● Passage shown
800,000 mines & unexploded ordnance
1,000 accidents per year
Start Date
2000
Region
Central Vietnam
Program Area
14 provinces north and south of old DMZ
Services
Medical and social services
Assistance to local hospitals
Beneficiaries
2,500
Other projects
20 shipping containers to 28 hospitals
Training & technical assistance, Da Nang
PT training center, Le Thuy
Ernest Burgess Mobility Center, Dong Ha
Peace Elementary School,
Dong Ha
Staff: Five full-time; 10 part time
The guns may have fallen silent in Vietnam
more than 30 years ago, but the war isn’t over for many residents
of the area around the former Demilitarized Zone (DMZ) at the 17th parallel.
Once a week, someone in central Vietnam is killed or injured by an encounter
with unexploded ordnance (UXO).
Along the central coast, where some of the war’s heaviest fighting
took place, Clear Path International has provided assistance to more than
2,500 survivors of ordnance accidents and their families since the year 2000.
The organization is active in 14 provinces, where it provides emergency medical
care for new accident victims. It provides an array of medical, social and
economic services to survivors in the provinces directly to the north and
south of the former DMZ.
In Quang Tri and Quang Binh provinces we provide emergency medical care,
hospitalization, surgery, long-term health care support, prosthetics and
physical therapy.
In the social realm we offer scholarships for children who have been injured
by accidental explosions or those whose parents have sustained such injuries.
And, Clear Path offers household support grants to families whose household
economy has been devastated by the hope-shattering death or injury to one
of its members.

● Raw data

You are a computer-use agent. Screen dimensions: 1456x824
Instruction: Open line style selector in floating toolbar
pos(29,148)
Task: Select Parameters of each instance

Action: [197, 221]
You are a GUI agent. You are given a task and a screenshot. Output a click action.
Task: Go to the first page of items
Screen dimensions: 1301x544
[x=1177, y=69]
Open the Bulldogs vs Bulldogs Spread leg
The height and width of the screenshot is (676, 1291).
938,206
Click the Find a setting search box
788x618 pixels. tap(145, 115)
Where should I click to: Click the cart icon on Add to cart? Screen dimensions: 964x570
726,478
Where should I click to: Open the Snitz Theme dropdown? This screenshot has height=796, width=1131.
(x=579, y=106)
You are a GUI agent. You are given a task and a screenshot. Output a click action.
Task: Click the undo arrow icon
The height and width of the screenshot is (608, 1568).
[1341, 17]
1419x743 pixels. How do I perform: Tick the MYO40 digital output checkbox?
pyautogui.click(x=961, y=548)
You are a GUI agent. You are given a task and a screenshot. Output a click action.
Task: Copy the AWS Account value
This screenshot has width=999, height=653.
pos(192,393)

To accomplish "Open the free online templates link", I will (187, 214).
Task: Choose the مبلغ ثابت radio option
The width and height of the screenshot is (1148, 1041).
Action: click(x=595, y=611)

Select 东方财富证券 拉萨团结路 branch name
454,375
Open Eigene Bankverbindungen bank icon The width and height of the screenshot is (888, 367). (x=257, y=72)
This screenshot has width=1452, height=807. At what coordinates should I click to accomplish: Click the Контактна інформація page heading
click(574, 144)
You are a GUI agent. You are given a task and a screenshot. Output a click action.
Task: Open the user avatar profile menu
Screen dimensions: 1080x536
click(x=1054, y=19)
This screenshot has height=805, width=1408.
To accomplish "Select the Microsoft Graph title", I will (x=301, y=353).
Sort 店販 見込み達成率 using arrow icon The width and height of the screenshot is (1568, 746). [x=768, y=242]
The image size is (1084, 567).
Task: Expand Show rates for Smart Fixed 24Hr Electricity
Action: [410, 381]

● Activities
1/ Reproduce the part of the passage on Clear Path International's work in Vietnam starting with "The organization is" and going on through "physical therapy.".
2/ According to the passage on Clear Path International's work in Vietnam, how often is someone in central Vietnam killed or injured by unexploded ordnance?
3/ Extend the passage on Clear Path International's work in Vietnam from where it stops.
The records are drawn from a separate source.

● Per-task outputs
1/
The organization is active in 14 provinces, where it provides emergency medical
care for new accident victims. It provides an array of medical, social and
economic services to survivors in the provinces directly to the north and
south of the former DMZ.
In Quang Tri and Quang Binh provinces we provide emergency medical care,
hospitalization, surgery, long-term health care support, prosthetics and
physical therapy.

2/ Once a week.

3/
Since
the end of the war in 1975, more than 500 children have lost their lives
and 4,000 have been injured in Quang Tri Province alone. Some of the bombs
left over from the war have shapes that resemble toys, such as balls, making
them hard to resist for curious kids. Many boys, traditionally charged
to care for the family’s water buffalo, get killed or injured when
their animal steps on a hidden piece of ordnance.
As part of effort to help strengthen the medical infrastructure in this former
war-torn country, Clear Path has sent 20 containers of medical equipment
and supplies to 28 hospitals mostly in central and northern Vietnam. It has
sponsored the purchase and shipment of equipment for a prothestics and orthotics
fabrication shop in Dong Ha, QuanTri Province. And, it co-sponsored the creation
of a community-based physical rehabilitation training center in Le Thuy,
Quang Binh Province.
Clear Path International has a very close relationship with the Da Nang
Orthopedics & Rehabilitation
Center, where it has not only sent numerous pieces of high-end medical equipment
and supplies but also sponsored the training of its physicians and supported
foreign volunteer missions.
Clear Path has a permanent office in Dong Ha with a full-time staff of five
Vietnamese employees (see About Us), two part-time medical laisons in Hue
and Da Nang, and six social outreach workers.